Russian research institute

The Institute of Anthropology and Ethnography or N.N. Miklukho-Maklai Institute of Ethnology and Anthropology (Институт этнологии и антропологии им. Н.Н. Миклухо-Маклая; abbreviated as ИЭА in Russian and IEA in English) is a Russian institute of research, specializing in ethnographic studies of cultural and physical anthropology. The institute is a constituent institute of the History branch of the Russian Academy of Sciences, with its main building on Leninsky Prospekt, Moscow. The institute is named after the 19th century ethnologist and anthropologist Nicholas Miklouho-Maclay.

==Institutional History==
The institute was established in the Soviet Union by the amalgamation of the Museum of Anthropology and Ethnography (MAE) and the Institute for the Study of Ethnic Groups of the USSR (IPIN) in autumn 1933. Its first director was Nikolay Matorin. On 23 December 1933 he was dismissed by the Presidium of the Academy of Sciences of the USSR and replaced by Ivan Meshchaninov on 1 January 1934.

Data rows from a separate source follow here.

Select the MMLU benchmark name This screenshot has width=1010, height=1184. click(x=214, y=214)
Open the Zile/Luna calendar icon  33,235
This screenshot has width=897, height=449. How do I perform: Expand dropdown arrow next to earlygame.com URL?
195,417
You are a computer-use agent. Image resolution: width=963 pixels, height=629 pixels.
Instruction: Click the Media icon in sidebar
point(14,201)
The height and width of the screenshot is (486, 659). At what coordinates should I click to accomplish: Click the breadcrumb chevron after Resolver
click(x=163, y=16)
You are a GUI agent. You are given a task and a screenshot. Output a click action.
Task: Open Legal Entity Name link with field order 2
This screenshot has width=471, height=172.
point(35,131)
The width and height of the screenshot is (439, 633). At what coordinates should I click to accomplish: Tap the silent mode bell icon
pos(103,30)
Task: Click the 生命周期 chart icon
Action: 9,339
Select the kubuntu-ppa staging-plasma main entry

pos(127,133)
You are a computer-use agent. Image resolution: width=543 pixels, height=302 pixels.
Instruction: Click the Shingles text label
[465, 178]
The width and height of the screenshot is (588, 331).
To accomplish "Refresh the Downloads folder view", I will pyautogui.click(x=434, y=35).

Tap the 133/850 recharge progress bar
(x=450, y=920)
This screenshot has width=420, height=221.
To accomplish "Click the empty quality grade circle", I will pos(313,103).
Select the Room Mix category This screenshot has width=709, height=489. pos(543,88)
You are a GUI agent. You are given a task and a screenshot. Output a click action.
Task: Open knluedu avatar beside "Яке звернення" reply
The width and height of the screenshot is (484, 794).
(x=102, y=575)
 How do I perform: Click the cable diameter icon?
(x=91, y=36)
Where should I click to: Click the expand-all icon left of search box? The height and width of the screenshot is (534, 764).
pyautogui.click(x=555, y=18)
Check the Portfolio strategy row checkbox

On 25 January 1935, the IAE was transformed into the Institute of Anthropology, Archaeology and Ethnography. Meshchaninov remained director until this organisation was in turn dissolved in 1937.

On 11 February 1937, the institute was restructured with sections being replaced by several departments or cabinets:
- Europe and the Caucasus, headed by Dmitrii Zelenin
- Siberia and Western Central Asia, headed by Y. P. Koshkin;
- East and South Asia, headed by Nikolay Kyuner;
- Africa, America, Australia and Oceania, headed by Isaak Vinnikov;
- Archaeology, headed by P. P. Efimenko;
- Folklore, headed by Mark Azadovsky;
- History of Religion, headed by Yury Frantsev.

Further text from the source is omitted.